No se trata de devaluar los yacimientos arqueológicos como sir Arthur Evans y sus seguidores vienen haciendo en Knossos, en la Creta del Minotauro, desde hace más de un siglo. Se trata de suplir con imaginación las ausencias habidas en los estratos y concebir a nuestra larga Historia como un parque temático que entretenga a los visitantes e ilustre a los residentes: ¿qué tal nos quedaría una recreación en vivo de la célebre lonja de compraventa de esclavos que tuvo Cádiz durante la carrera de Indias? ¿Acaso la isla de Sancti Petri no resultaría un lugar aceptable para levantar una réplica del templo de Hércules donde el pequeño Anibal juró odio eterno a los romanos, o de las puertas de la Atlántida que anduvieron buscando Manuel de Falla y César Pemán en aquel fortín?

Sería demasiado costoso rescatar y exhibir alguno de los cuatrocientos galeones que duermen bajo las aguas de Cádiz.

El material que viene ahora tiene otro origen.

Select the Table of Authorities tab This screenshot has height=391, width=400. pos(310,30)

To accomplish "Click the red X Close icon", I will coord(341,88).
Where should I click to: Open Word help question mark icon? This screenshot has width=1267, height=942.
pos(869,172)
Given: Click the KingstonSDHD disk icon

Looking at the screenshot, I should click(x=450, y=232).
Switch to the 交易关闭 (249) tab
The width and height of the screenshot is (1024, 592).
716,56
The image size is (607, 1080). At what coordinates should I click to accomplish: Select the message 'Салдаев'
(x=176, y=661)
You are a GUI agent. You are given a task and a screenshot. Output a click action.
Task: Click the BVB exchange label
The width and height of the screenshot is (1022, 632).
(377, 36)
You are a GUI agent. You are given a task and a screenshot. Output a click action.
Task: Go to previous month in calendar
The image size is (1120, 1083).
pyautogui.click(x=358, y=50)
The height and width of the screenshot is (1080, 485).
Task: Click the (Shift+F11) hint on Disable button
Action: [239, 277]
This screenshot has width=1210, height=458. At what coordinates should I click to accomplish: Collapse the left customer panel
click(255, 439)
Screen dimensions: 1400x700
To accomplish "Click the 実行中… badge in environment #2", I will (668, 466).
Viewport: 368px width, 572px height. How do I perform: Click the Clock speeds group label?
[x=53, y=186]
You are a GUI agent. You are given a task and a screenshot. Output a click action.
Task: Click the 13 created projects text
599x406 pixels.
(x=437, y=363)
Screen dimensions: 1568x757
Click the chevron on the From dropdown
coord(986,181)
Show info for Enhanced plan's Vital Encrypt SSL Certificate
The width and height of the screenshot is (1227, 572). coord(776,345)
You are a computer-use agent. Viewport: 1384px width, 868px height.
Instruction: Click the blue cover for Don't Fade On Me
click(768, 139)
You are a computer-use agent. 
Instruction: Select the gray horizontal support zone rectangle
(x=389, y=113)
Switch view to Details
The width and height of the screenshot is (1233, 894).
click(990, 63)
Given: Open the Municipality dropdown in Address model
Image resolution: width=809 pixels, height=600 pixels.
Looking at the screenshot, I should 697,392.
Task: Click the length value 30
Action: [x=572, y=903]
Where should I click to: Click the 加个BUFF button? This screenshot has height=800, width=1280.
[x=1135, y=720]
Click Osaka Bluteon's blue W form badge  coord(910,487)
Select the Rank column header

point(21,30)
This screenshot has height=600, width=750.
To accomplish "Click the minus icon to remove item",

Pero, ¿tan caro resultaría construir uno de esos paquebotes a la antigua usanza para que amarrados a puerto sirvieran como un retazo de la mirada perdida de los veedores, como un complemento a las torres miradores que aguardan los fastos del bicentenario como aquellos duros antiguos que tanto en Cádiz dieron que hablar?

Y si no resulta deseable que sobre la Historia avancen las hormigoneras de la especulación urbanística o del desdén y de la ignorancia pública o privada, tampoco es plan de despreciar semejante botín para sacarle un legítimo provecho. No se trata de reinventar nada ni de sacarnos de la manga la casa natal de Lola la Piconera sino reanimar lo que hubo de cierto y cuyo rastro a menudo ocultaron terremotos, tsunamis y la poca vergüenza de todos aquellos que trajinaron y trajinan con el pretérito, el presente y el futuro sin que nadie les encierre en el zoológico de los desaprensivos de la libertad de mercado o en el parque temático de las chacinas políticas. Un templete de la música donde suene a menudo Manuel de Falla, un itinerario que rinda homenaje a Gabriel de Araceli o a Juan Cantueso, a aquel atractivo tiempo de la capa y de la espada, de las expediciones científicas a pesar del mentidero de la Inquisición. Cualquier ciudad daría lo que fuera por contar con tres mil años de historia y de leyenda con los que poder alimentar la molicie de los turistas en un lugar donde, ya se sabe, a falta de astilleros, buenos son cruceros.